Forensic center works outside spotlight
HUNTINGTON -- There are no movie stars or television cameras, but there is a lot of real-life CSI drama behind the scenes in Huntington.
The Marshall University Forensic Science Center, whose lobby used to be the former Marshall locker room at Fairfield Stadium, is housed in two buildings off of Charleston Avenue as well as the Crime Scene House at 524 5th Ave. While director Dr. Terry Fenger shuns comparisons to the CBS television drama, it is obvious during a tour of the facilities that very dramatic things are indeed happening behind the doors.
"A lot of people don't even know this place exists," Fenger said. "They know we're doing something down here, but they don't know what."
"What" is a variety of services from DNA extraction and testing laboratories to digital forensic investigations of computers, cell phones and GPS units. It works closely with law enforcement as the only DNA testing facility for all convicted offenders in West Virginia -- a fact that came into play in late October when the DNA of one inmate matched a DNA sample from the Huntington Mall rape cases from 1987.
"A lot of people ask, 'Why didn't we do this 20 years ago?' It's because the technology hadn't caught up yet. It took technology getting to this point for it to work. The stars all had to align," Fenger said. "In just the 10 years since I've been here, a DNA sample might go from a 1 in 1,000 result to a 1 in 5 quadrillion result.

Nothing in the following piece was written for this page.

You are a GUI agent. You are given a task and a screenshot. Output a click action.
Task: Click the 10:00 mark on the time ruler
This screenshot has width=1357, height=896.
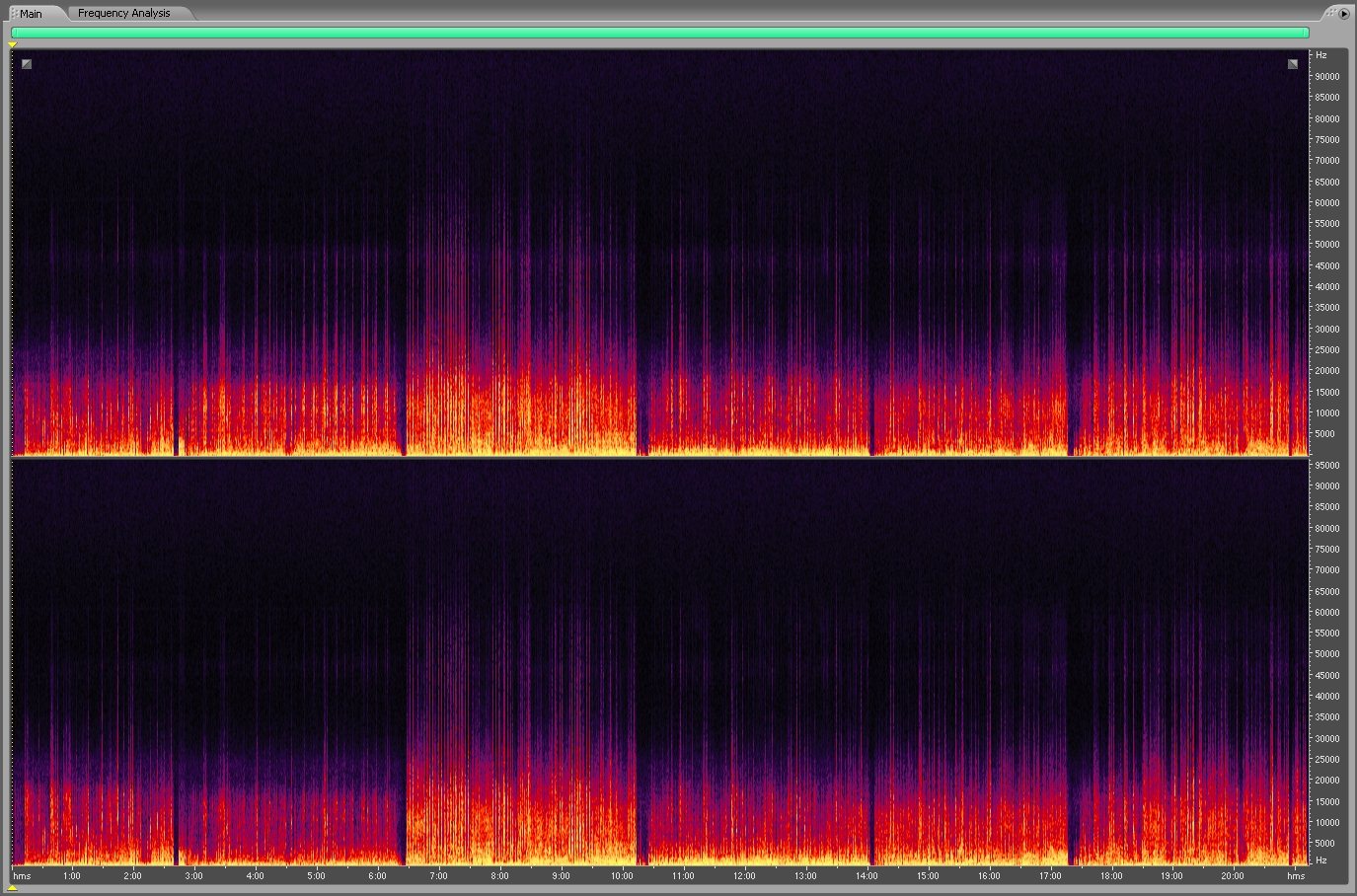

That's how much things have improved."
Today, the technology appears to be full speed ahead with the center boasting high-end lab equipment, super computers and a movie-esque radiofrequency isolation chamber. The chamber, made of copper, brass, aluminum and zinc, is designed to disrupt and block satellite and remote signals to GPS units and cell phones, preventing a potential criminal from remotely wiping out information that might be important in the course of an investigation.
Forensic Science Center buildings also house modern classrooms and training labs for students to learn first-hand about paternity and mortuary testing, convicted offender data basing, cyber crime investigations and DNA analysis case work.

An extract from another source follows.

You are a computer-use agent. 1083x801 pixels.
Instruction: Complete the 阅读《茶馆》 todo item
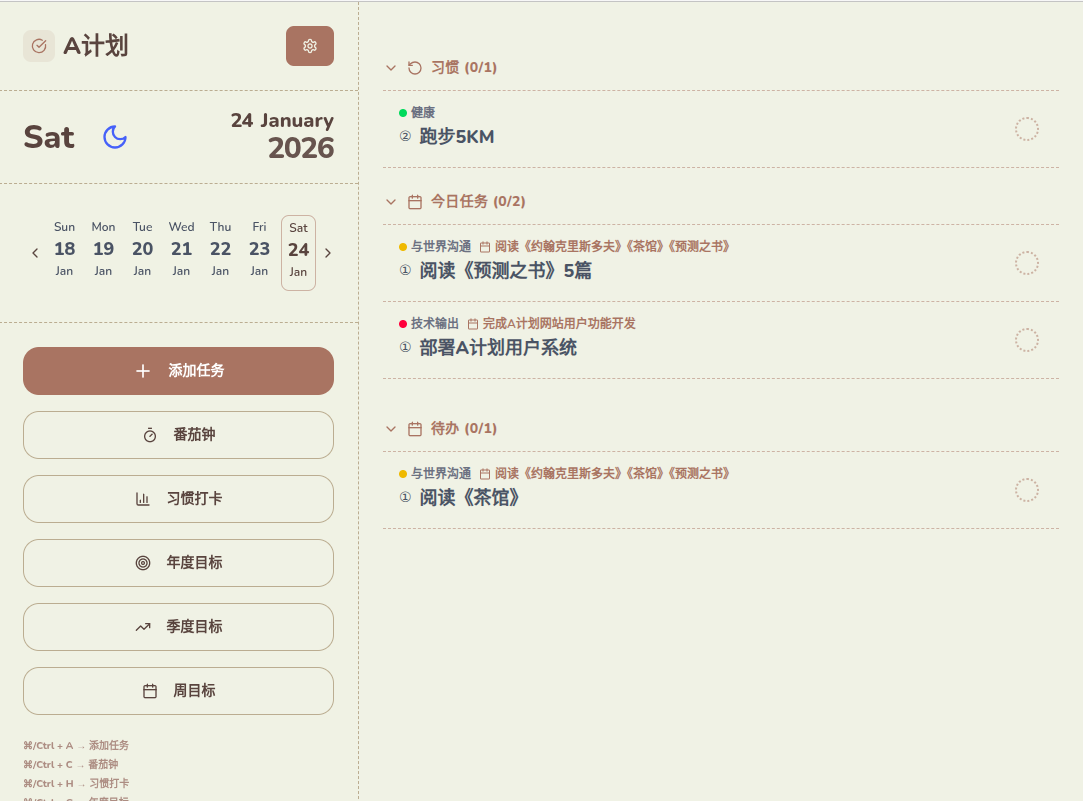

One of the two main areas of focus for center staff is the digital forensics unit, which handles a variety of computer hard drives, cell phones and even PlayStations in the course of helping law enforcement investigate crimes. More than 50 percent of this unit's case load involves child pornography. The tremendous workload has caused staff to look at expanding to office space three times their current size on another floor of the building, an area that would also encompass two labs currently off-site.

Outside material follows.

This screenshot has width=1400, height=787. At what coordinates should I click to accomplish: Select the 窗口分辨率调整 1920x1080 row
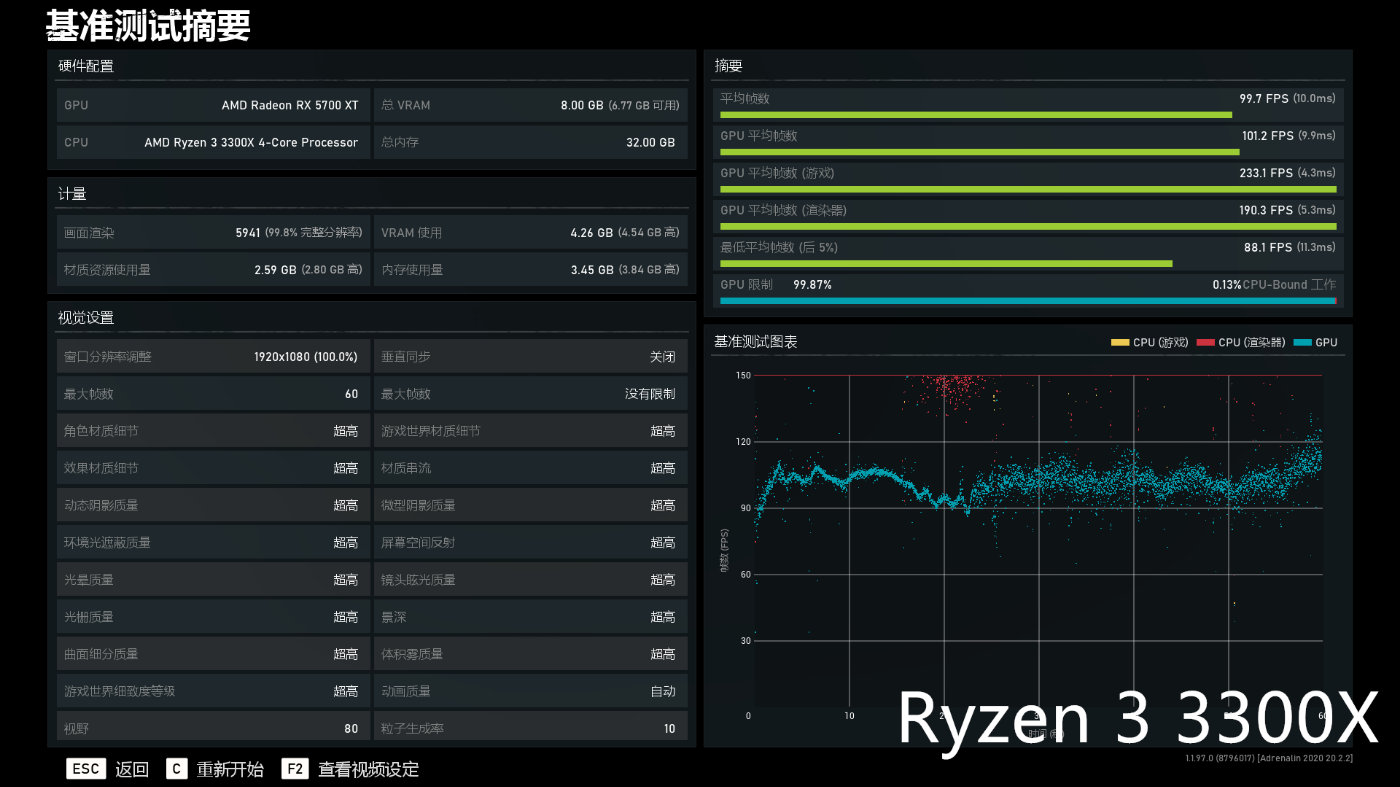point(211,357)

"You don't think of using PlayStations to send photos, but that's where things are going, so we have to be on top of that," Fenger said. "We have to be able to anticipate what's coming down the pike and account for it before it happens."
There's also the educational component. The center offers a two-year master's degree program in forensic science, and its students recently ranked No. 1 in the country for highest overall test scores. The center also conducts numerous training programs for the FBI to sexual assault nurse examiners. The programs boast more than 1,200 participants from across the country to date.
"West Virginia is the only state in the country where an accredited institution is working this closely with law enforcement," Fenger said. "I don't think Marshall gets enough credit for the things that go on in this state."
Fenger was also quick to thank the late Sen. Robert C. Byrd for money awarded to the facility to help further its work.
"I can honestly say we've never wasted a cent in this operation. This is not 'pork,' " Fenger said. "It's really benefiting the whole forensic community nationally."